> [WHAT IS BEING ASKED]
Can you edit the entries below so that "macro" becomes "script" and nothing else changes?

> [PROVIDED DATA]
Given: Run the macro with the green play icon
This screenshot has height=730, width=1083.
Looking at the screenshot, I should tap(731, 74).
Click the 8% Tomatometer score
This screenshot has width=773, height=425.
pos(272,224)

> [SOLVED PROBLEM]
Given: Run the script with the green play icon
This screenshot has height=730, width=1083.
Looking at the screenshot, I should tap(731, 74).
Click the 8% Tomatometer score
This screenshot has width=773, height=425.
pos(272,224)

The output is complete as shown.